- Occupation: Entrepreneur
- Known for: Founder, and majority owner of the Atlantic Grupa

= Emil Tedeschi =

Croatian entrepreneur

Emil Tedeschi (born 6 April 1967) is a Croatian entrepreneur, founder, and majority owner of the Atlantic Grupa.

== Early life and education ==
Tedeschi's family is originally from Venice, and his great-grandfather came to the island of Korčula as a merchant. Tesdeschi's father, Svetozar Emil Tedeschi, was a lawyer who worked in managerial positions in a couple of companies, but at the end of the 1980s he moved to Trieste where he started a trading company for small-border trade with an Italian partner. Mother Đurđica was a judge on Korčula and a judge of the Municipal Court in Zagreb, and today, in retirement, she is known as a fashion connoisseur.

He holds a degree in Economics and Management from ZSEM (Zagreb School of Economics and Management) and he studied in Università per i Stranieri di Perugia, Italy and INSEAD Fontainebleau, France. Today he is a Clinical Professor of Entrepreneurship and Strategy, as well as an Advisory Board Member of ZSEM.

== Career ==
Tedeschi started working in his father's company in Trieste in 1989. Then, he moved to Meteor Holding, a pulp and paper trading company in London. At 22, he became the director of the Milan branch.

In 1991, he founded Atlantic Trade independently, starting with six employees from the Zagreb branch of Meteor Holding. The company initially grew by selling Wrigley chewing gum and Ferrero chocolate bars. Atlantic Trade expanded through strategic acquisitions, including Cedevita and Neva from Pliva and later the Slovenian company Droga Kolinska for 382 million euros in 2010. This purchase was funded by the company's own money, bank loans, and mezzanine financing from the European Bank for Reconstruction and Development.

Tedeschi's business has 5,400 employees and generates over 900 million euros in revenue annually. Additionally, he owns the private chain of pharmacies, Farmacia.

He was named manager of the year in 2002 by the Croatian Association of Managers (CROMA), and in 2005 by the business magazine Privredni vjesnik. In 2006, he was chosen by the expert jury of Kapital Network as a businessman of the year.
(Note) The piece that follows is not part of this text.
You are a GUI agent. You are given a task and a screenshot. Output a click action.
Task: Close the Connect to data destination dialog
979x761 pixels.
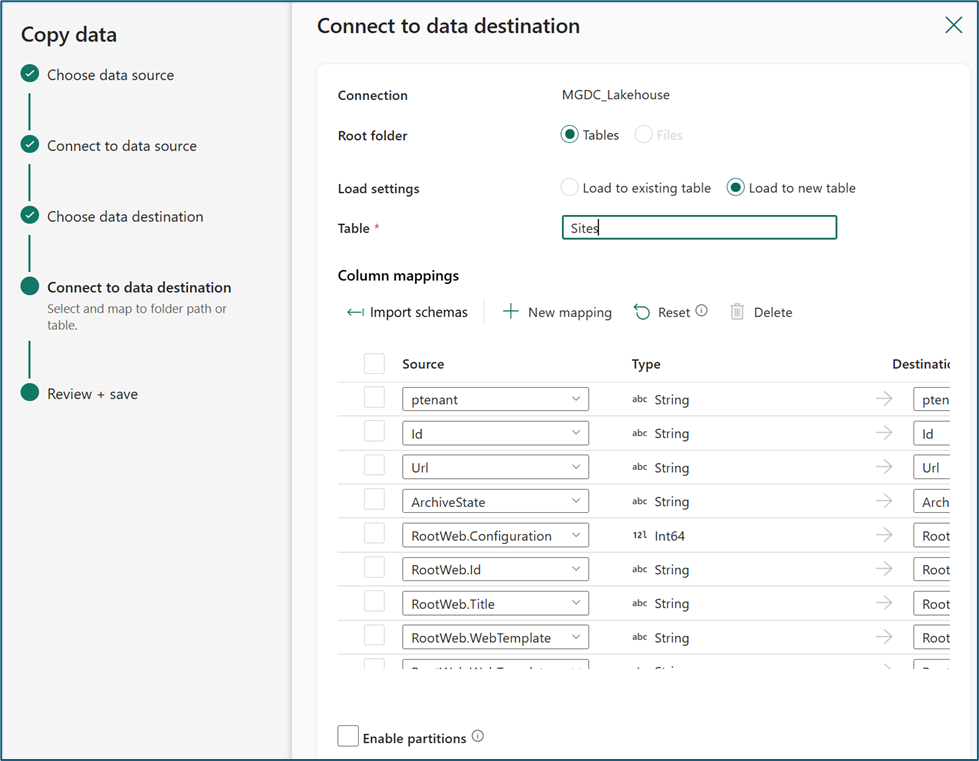click(953, 25)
From 2005 to 2007, he was the president of the Croatian Association of Employers and a member of the Economic and Social Council. He is also a member of the Trilateral Commission. He is the honorary consul of Ireland in the Republic of Croatia, and a member of the Harvard Kennedy School Dean's Council, the INSEAD Alumni Association, the Programme Council of the ZSEM, the Business Council at the Faculty of Economics in Ljubljana, as well as the Council of the University of Rijeka. Also, Tedeschi is a chairman of the Ernst and Young Entrepreneur of the Year award jury in Croatia.
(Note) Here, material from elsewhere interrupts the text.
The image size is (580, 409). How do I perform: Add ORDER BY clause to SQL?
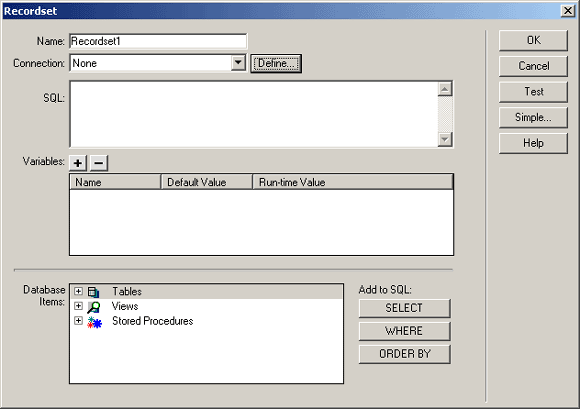[x=404, y=354]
In 2010, he received the award "Večernjak pečat" as the businessman of the year in the region of Southeast Europe, and the state decoration of the Order of Danica Hrvatska with the image of Blaž Lorković for special services to the economy.

From 2010 to 2015, he was a member of the Economic Council of the President of the Republic. In 2011, he was awarded the honorary "Heart of Sarajevo" for his long-term support of the Sarajevo Film Festival.

== Personal life ==
Tedeschi is married to Maja Tedeschi. They have two children.

He is the owner of the basketball club Cedevita Junior and the president of the basketball club Cedevita Olimpija in Ljubljana.